L’enquête a, également, mis le focus sur le sujet de la violence faite aux femmes durant la crise liée au coronavirus. Plus de deux tiers des Tunisiens estiment qu’il y a une hausse de la violence à l’égard des femmes. La gent féminine est la plus consciente de ce fléau : 70% des femmes affirment cette hausse contre 52% des hommes. 

“ Cette prise de conscience au sujet de la violence faite aux femmes s’explique par la présence et l’activisme des associations féministes en Tunisie. A cela s’ajoute un cadre juridique qui protège les droits de la femme, notamment la constitutionnalisation de l’égalité entre les deux sexes et l’adoption, en 2017, de la loi relative à la lutte contre la violence à l’égard des femmes. Par ailleurs, il est à noter  que le nombre des cas de violence recensés  a connu une forte hausse, notamment durant la période du  confinement, étant  multiplié par  7 en comparaison à 2019”, explique Smaali. 

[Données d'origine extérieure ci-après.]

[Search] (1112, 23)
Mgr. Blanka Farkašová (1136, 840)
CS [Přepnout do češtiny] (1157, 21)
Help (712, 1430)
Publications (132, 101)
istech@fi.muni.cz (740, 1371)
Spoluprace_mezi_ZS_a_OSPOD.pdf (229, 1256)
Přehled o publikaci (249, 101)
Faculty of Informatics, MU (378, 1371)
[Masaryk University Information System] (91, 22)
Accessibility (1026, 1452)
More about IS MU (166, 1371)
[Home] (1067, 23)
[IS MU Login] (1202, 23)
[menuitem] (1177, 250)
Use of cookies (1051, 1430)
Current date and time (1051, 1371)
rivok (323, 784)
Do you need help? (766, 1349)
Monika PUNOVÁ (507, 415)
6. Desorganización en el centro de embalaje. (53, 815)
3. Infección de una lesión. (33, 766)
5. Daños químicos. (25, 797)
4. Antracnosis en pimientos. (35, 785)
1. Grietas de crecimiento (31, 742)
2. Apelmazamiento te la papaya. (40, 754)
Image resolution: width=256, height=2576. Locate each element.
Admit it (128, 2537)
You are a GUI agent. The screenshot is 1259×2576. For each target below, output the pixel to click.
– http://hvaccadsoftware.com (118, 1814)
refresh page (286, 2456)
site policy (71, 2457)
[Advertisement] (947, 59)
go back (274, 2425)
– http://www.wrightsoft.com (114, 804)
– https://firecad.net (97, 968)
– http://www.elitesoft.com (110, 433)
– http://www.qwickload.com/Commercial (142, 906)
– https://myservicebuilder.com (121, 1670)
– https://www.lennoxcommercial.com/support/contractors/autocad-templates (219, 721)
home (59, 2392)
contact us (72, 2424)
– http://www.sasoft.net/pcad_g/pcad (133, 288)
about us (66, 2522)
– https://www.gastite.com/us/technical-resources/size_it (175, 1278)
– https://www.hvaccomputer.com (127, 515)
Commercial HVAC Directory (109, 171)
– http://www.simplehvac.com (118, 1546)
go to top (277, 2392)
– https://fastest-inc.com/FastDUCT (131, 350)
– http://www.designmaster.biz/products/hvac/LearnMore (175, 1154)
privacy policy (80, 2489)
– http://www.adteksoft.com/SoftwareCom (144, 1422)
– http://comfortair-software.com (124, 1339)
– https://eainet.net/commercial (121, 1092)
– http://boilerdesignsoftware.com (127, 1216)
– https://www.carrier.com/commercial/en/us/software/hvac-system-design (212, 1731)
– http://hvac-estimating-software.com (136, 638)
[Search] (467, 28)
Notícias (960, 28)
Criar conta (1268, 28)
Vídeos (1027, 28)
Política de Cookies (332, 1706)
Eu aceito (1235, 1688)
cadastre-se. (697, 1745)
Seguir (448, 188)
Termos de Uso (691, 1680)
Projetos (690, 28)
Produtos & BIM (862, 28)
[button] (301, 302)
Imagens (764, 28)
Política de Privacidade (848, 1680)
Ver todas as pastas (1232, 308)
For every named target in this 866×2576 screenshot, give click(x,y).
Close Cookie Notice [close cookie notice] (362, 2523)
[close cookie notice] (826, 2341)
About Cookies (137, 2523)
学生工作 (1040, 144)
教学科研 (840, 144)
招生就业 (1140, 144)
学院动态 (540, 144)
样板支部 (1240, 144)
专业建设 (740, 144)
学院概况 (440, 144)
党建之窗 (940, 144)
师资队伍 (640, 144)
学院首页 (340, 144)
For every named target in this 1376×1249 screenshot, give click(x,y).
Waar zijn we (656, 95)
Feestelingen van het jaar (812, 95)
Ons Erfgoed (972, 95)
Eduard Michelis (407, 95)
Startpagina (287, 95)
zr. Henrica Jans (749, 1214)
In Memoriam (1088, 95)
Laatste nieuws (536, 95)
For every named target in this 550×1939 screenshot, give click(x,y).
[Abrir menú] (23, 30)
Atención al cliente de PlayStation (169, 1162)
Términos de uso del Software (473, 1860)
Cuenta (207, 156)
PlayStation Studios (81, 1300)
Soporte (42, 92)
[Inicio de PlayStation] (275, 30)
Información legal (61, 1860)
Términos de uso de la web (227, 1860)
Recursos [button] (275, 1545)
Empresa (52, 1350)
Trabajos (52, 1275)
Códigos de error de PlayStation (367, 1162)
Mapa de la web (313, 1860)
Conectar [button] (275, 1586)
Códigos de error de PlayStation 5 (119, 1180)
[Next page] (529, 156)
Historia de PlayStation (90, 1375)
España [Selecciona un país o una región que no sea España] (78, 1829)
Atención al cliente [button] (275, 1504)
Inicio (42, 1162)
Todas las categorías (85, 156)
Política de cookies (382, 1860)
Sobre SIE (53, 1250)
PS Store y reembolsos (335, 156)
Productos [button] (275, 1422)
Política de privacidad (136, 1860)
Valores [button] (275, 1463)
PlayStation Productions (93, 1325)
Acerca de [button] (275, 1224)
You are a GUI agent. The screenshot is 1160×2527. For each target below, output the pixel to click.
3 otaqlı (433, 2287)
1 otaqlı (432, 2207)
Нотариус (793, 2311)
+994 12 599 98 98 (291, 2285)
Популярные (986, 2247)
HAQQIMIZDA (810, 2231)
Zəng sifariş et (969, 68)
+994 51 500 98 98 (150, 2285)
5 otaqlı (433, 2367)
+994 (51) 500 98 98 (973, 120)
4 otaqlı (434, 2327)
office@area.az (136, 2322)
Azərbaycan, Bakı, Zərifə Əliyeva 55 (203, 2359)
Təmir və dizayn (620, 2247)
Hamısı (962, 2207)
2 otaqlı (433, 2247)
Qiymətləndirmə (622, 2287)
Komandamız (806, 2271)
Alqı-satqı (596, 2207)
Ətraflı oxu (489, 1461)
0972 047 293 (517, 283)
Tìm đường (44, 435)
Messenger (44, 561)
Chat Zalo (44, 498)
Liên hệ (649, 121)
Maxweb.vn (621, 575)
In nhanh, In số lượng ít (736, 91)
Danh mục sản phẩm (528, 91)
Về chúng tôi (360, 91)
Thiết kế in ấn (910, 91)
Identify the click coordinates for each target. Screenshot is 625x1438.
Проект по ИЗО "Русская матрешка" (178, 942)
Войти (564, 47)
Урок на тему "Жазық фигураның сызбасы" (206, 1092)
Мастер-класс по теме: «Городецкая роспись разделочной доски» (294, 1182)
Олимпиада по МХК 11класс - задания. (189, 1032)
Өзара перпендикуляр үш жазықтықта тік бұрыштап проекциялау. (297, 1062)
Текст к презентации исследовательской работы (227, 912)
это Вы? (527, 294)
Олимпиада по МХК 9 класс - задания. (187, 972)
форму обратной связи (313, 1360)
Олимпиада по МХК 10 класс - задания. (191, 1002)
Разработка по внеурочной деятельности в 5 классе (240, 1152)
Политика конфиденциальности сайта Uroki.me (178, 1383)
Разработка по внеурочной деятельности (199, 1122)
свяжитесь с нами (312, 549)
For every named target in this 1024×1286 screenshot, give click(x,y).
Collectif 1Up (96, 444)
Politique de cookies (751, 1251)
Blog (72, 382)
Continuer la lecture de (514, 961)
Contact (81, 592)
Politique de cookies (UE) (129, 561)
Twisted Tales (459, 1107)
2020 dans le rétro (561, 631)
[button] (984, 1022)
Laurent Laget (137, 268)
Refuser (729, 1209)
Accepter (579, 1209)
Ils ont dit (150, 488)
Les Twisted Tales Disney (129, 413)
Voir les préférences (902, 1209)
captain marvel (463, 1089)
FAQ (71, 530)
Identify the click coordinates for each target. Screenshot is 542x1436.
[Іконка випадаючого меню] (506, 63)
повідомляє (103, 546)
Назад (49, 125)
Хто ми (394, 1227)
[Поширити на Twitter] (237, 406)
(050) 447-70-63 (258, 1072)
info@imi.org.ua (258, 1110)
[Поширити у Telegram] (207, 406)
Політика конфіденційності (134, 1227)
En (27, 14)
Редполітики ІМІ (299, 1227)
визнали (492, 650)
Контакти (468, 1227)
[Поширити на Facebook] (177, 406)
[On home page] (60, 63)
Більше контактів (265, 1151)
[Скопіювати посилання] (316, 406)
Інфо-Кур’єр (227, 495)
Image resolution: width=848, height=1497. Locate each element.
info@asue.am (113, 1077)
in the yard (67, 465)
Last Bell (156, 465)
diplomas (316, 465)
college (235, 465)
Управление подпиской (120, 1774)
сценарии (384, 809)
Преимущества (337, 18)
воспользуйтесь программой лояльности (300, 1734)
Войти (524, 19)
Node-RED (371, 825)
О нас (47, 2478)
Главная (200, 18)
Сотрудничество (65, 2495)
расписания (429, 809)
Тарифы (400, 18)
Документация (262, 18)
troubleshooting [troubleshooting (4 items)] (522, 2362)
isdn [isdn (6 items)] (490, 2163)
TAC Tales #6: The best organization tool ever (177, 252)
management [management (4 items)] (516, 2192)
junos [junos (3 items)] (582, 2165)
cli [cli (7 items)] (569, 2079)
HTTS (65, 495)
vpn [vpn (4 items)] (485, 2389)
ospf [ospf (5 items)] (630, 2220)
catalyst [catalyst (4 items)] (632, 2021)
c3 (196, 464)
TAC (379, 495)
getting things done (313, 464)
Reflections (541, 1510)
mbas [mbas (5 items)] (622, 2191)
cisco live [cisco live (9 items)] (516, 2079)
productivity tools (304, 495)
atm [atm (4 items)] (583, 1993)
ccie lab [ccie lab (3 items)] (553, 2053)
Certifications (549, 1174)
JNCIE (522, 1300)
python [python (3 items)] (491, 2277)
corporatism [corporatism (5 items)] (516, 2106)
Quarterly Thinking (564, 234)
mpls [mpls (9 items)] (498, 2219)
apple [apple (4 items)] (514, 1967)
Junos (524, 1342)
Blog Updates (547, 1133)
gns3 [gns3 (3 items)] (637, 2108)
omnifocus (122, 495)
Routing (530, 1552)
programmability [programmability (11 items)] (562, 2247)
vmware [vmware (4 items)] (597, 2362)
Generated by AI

Au sujet de l’éducation, les Tunisiens sont craintifs vis-à-vis des effets  du Covid-19. Trois quarts des Tunisiens affirment  que les répercussions de la crise du coronavirus sur l’éducation sont négatives.

Ces effets sont ressentis d’une manière beaucoup plus importante par les personnes dont le revenu ne couvre pas les dépenses mensuelles (78%). 

Toujours, la défiance envers le gouvernement 

De même, la confiance en le gouvernement est au plus bas, avec 17 % seulement qui disent qu’ils ont confiance en le gouvernement contre 46% en Algérie et 52% au Maroc. 

De l’action gouvernementale, les Tunisiens ne sont pas, en somme,  satisfaits.  Ils  évaluent d’une manière négative l’action du gouvernement, puisque 39% seulement des Tunisiens affirment qu’ils en  sont satisfaits. Les jeunes sont les plus satisfaits avec 48% des moins de 29 ans contre 36% des plus de 30 ans. En revanche, les Tunisiens jugent appréciable la riposte du gouvernement au Covid. En effet, 58% disent qu’ils en sont satisfaits. Les universitaires sont les plus favorables dans leur évaluation (65%) par comparaison aux moins qualifiés. 

En outre, la perception de la corruption par les Tunisiens est toujours forte: la majorité écrasante (91%) pense que la corruption est répandue dans le pays. Seulement 43% des Tunisiens estiment que le gouvernement est en train de combattre la corruption. 

Par rapport aux  droits civils, les Tunisiens sont plutôt rassurés.

La majorité (72%) considère que les droits civils sont protégés et une minorité favorise leur restriction durant la pandémie. En effet, 67% pensent que les médias sont libres de critiquer l’action gouvernementale, 11% seulement pensent qu’il est légitime de limiter la liberté d’expression dans une situation d’urgence sanitaire et 30% justifient  la censure des médias dans un contexte de pandémie.